● **Task statement**:
If a line in the data holds the string "Select", list it.

● **Data provided**:
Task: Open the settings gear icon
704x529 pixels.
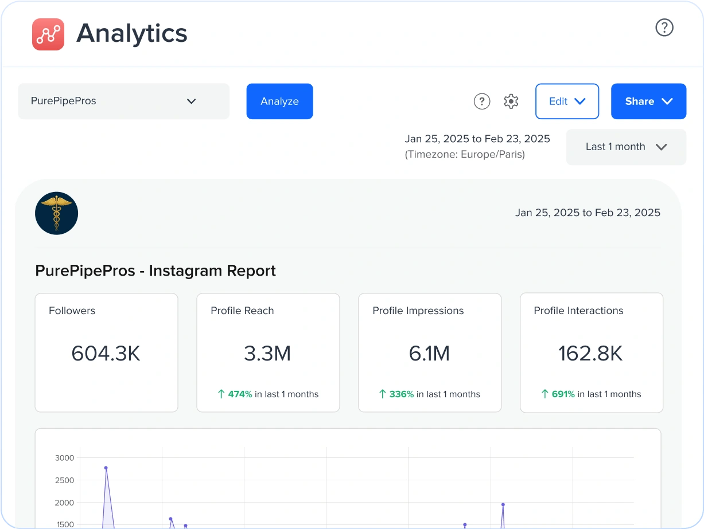Action: [x=511, y=101]
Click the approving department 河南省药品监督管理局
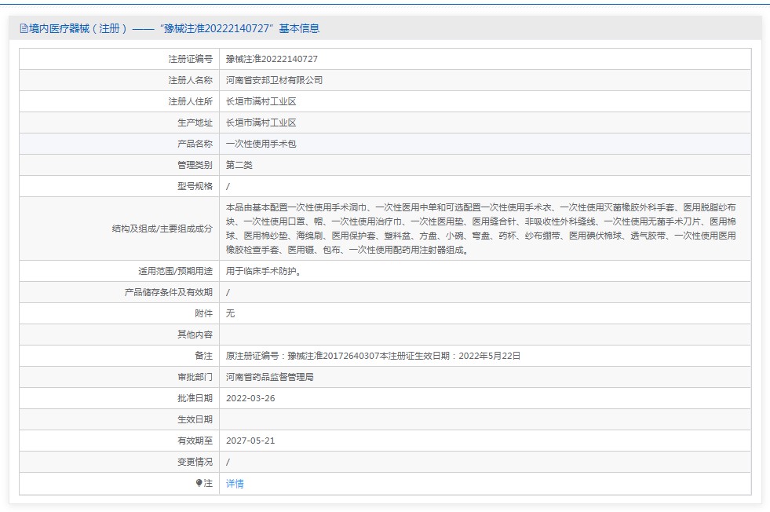 (x=269, y=377)
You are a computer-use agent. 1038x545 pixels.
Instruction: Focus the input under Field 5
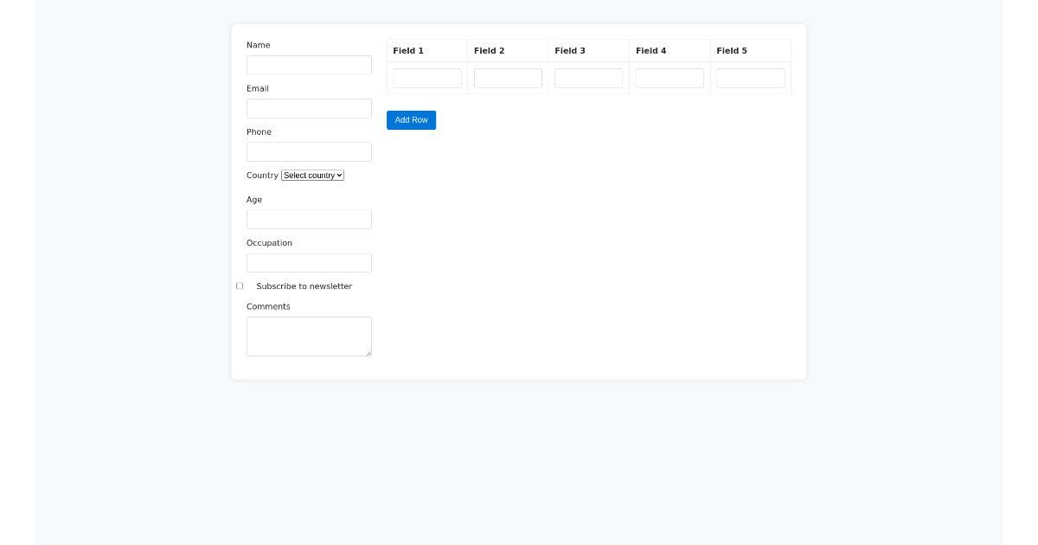[750, 79]
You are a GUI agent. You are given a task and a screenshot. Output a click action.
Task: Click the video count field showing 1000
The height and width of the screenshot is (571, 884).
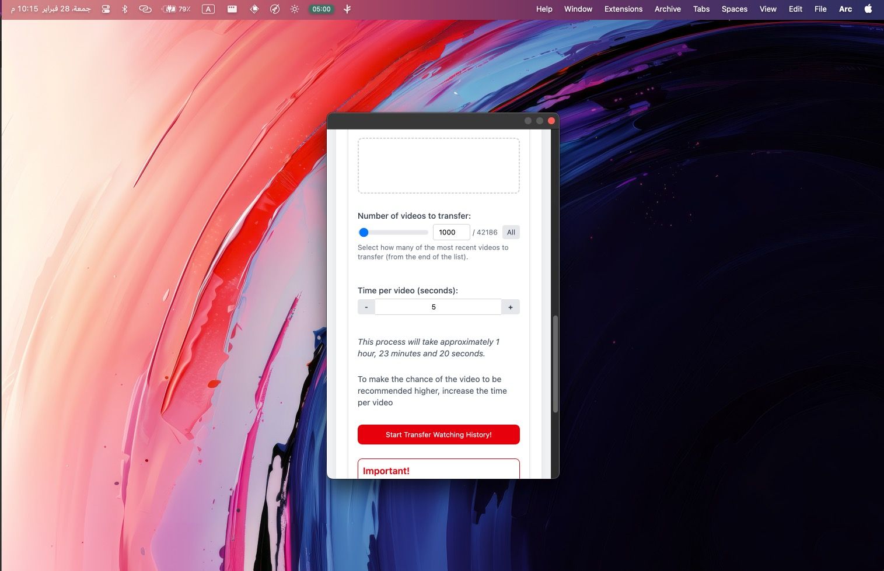click(x=451, y=232)
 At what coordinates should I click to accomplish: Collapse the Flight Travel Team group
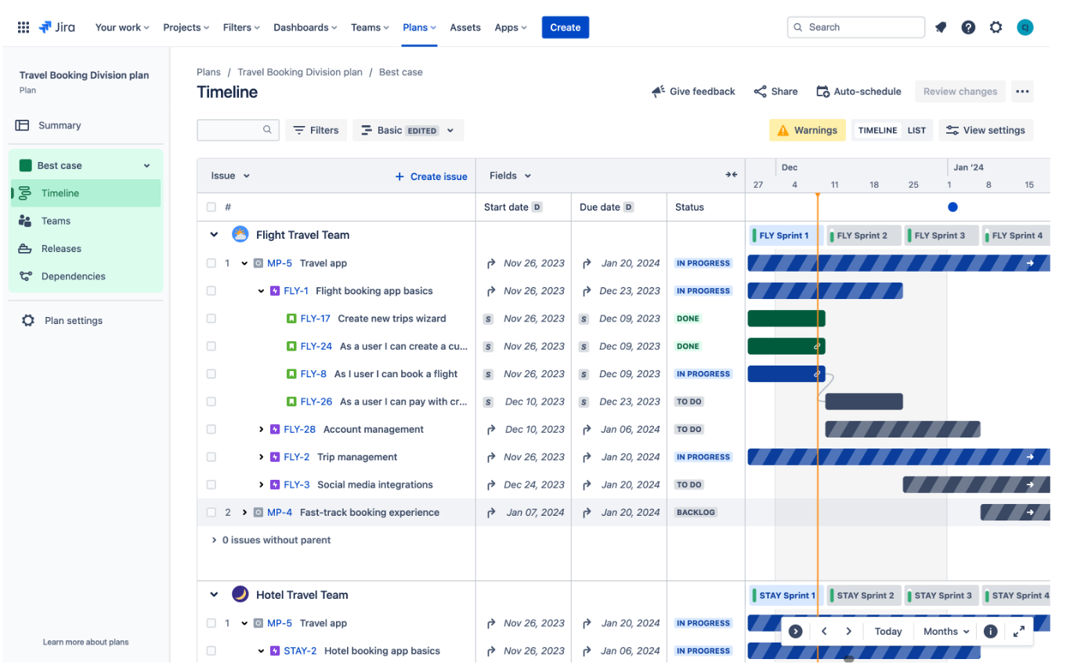[x=213, y=234]
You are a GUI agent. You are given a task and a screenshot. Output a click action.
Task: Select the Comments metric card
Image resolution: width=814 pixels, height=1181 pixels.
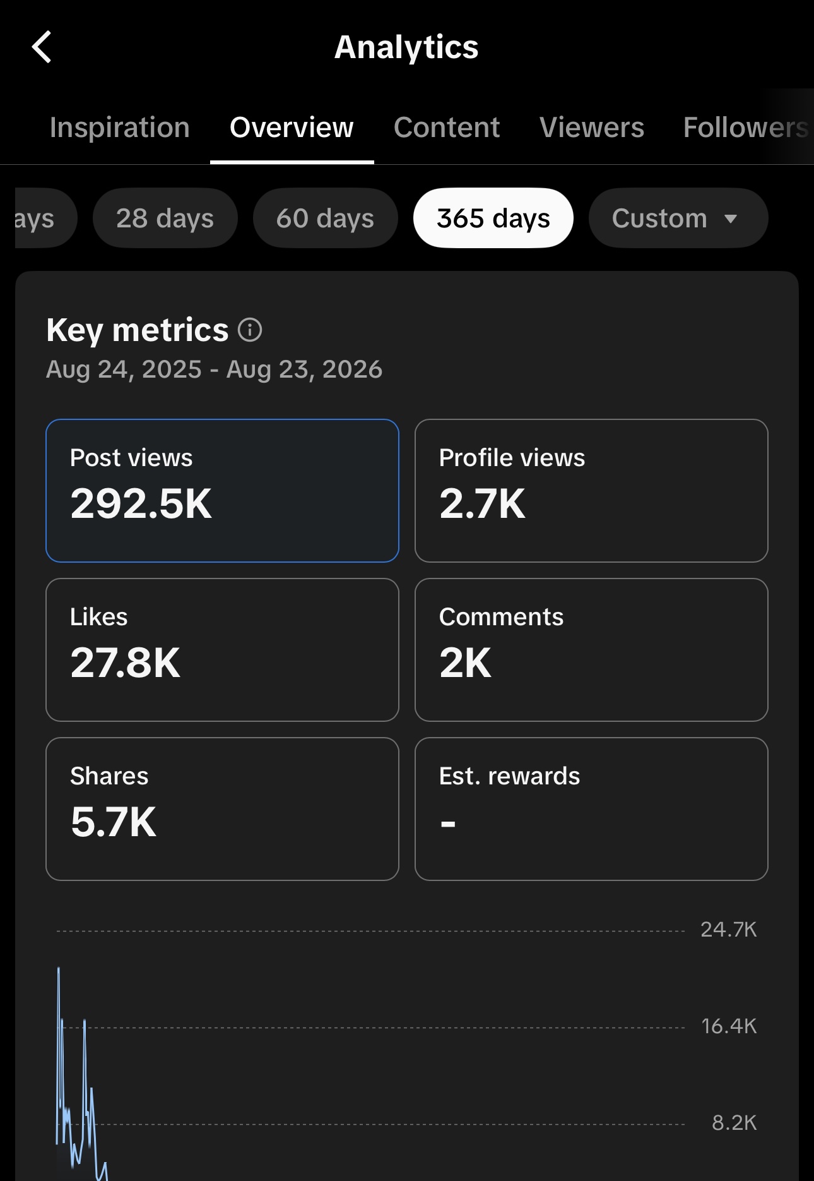point(591,650)
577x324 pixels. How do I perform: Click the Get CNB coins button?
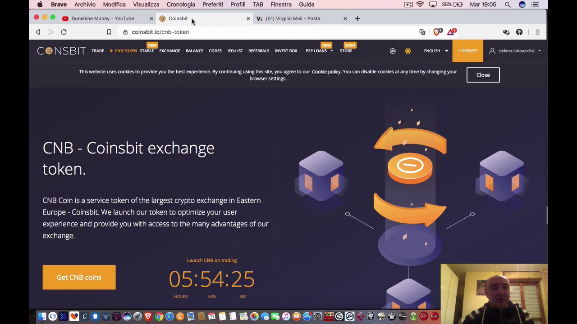(79, 277)
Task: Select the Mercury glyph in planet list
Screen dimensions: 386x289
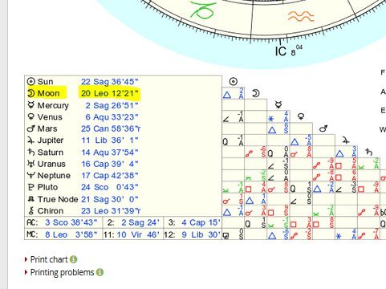Action: click(x=31, y=105)
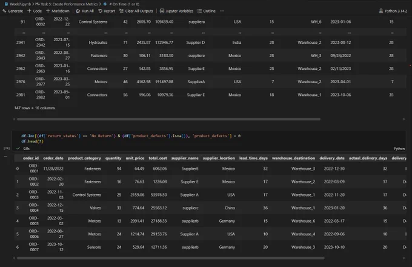Viewport: 412px width, 267px height.
Task: Click the upper table horizontal scrollbar
Action: click(x=168, y=119)
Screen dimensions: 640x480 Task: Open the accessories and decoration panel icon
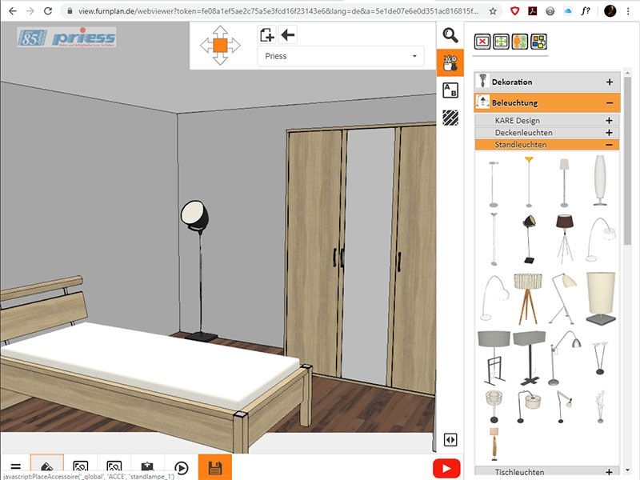tap(450, 63)
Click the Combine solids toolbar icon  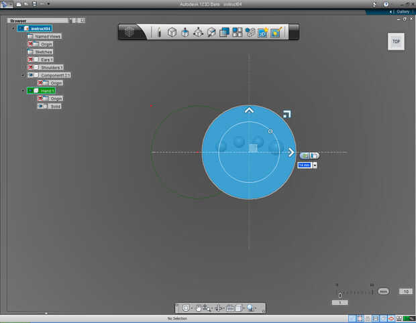[224, 32]
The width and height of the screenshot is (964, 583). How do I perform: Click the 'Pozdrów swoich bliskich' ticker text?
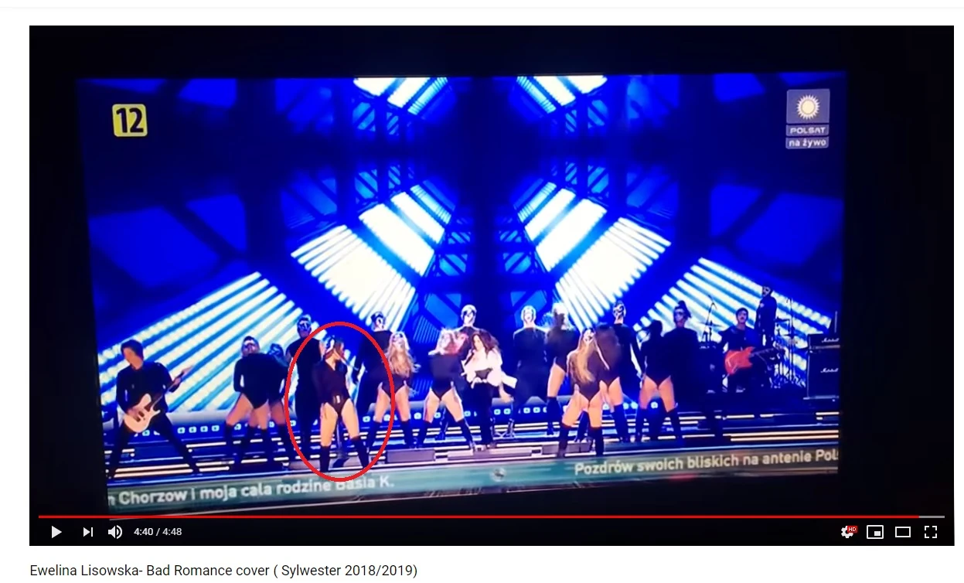705,463
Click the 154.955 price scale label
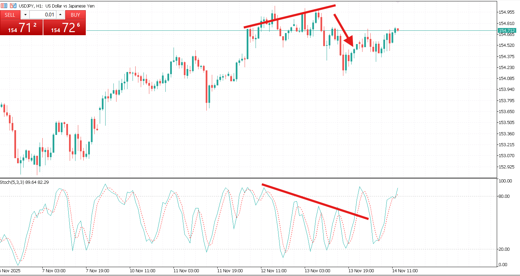Screen dimensions: 520x276 click(506, 12)
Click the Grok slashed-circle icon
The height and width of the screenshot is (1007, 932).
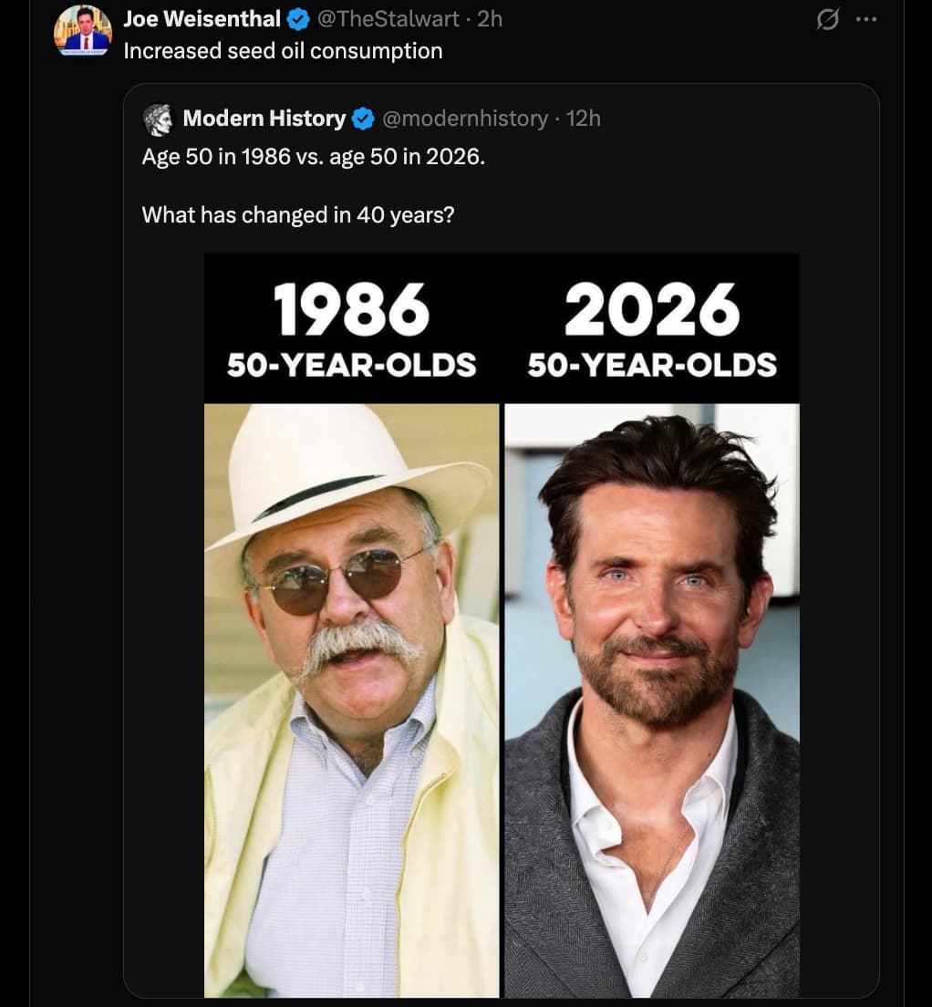pyautogui.click(x=827, y=20)
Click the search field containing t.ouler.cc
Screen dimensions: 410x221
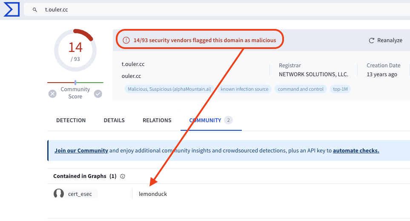(x=213, y=10)
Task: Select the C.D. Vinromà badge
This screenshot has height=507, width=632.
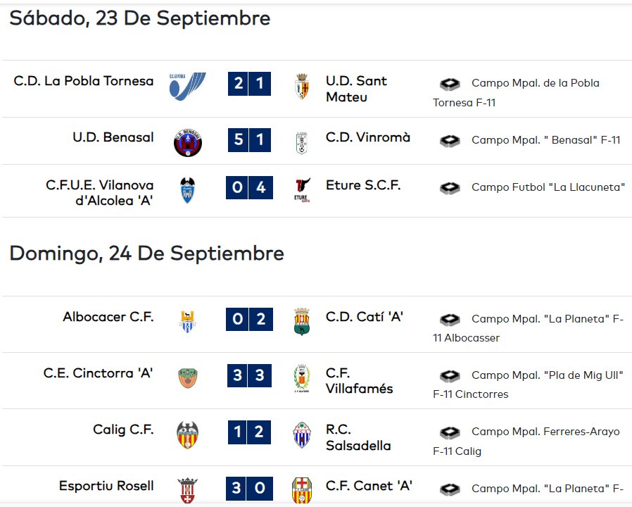Action: [x=301, y=143]
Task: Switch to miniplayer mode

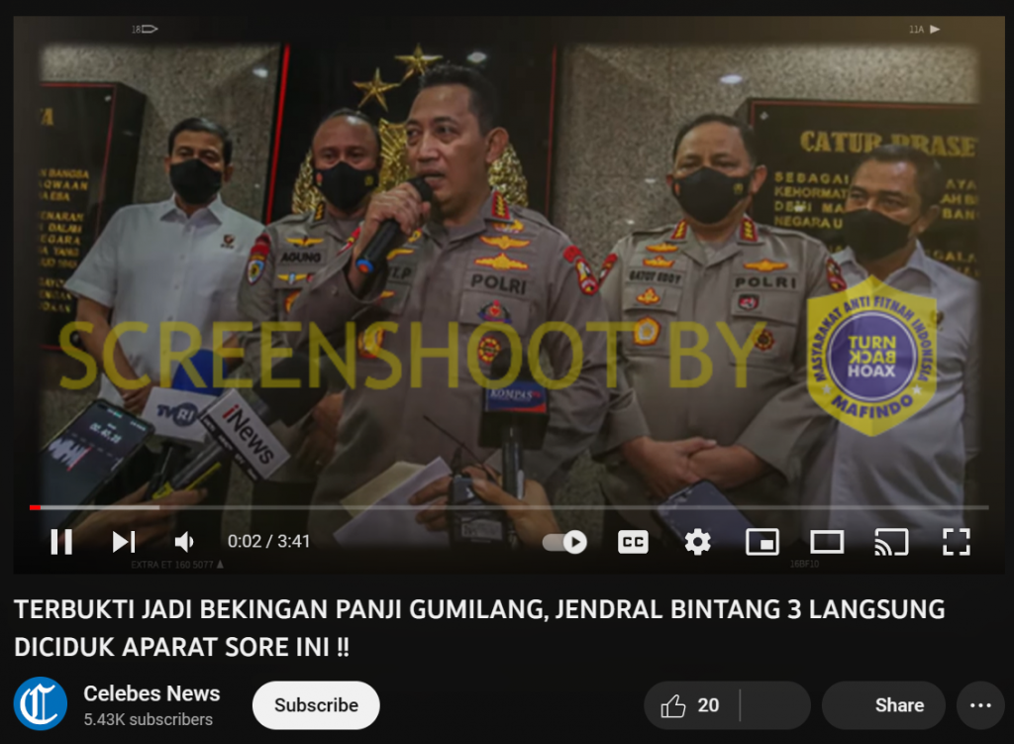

● **Solved problem**:
Task: Select the Comments metric card
Task: Select the Mercury glyph in planet list
Task: Select the C.D. Vinromà badge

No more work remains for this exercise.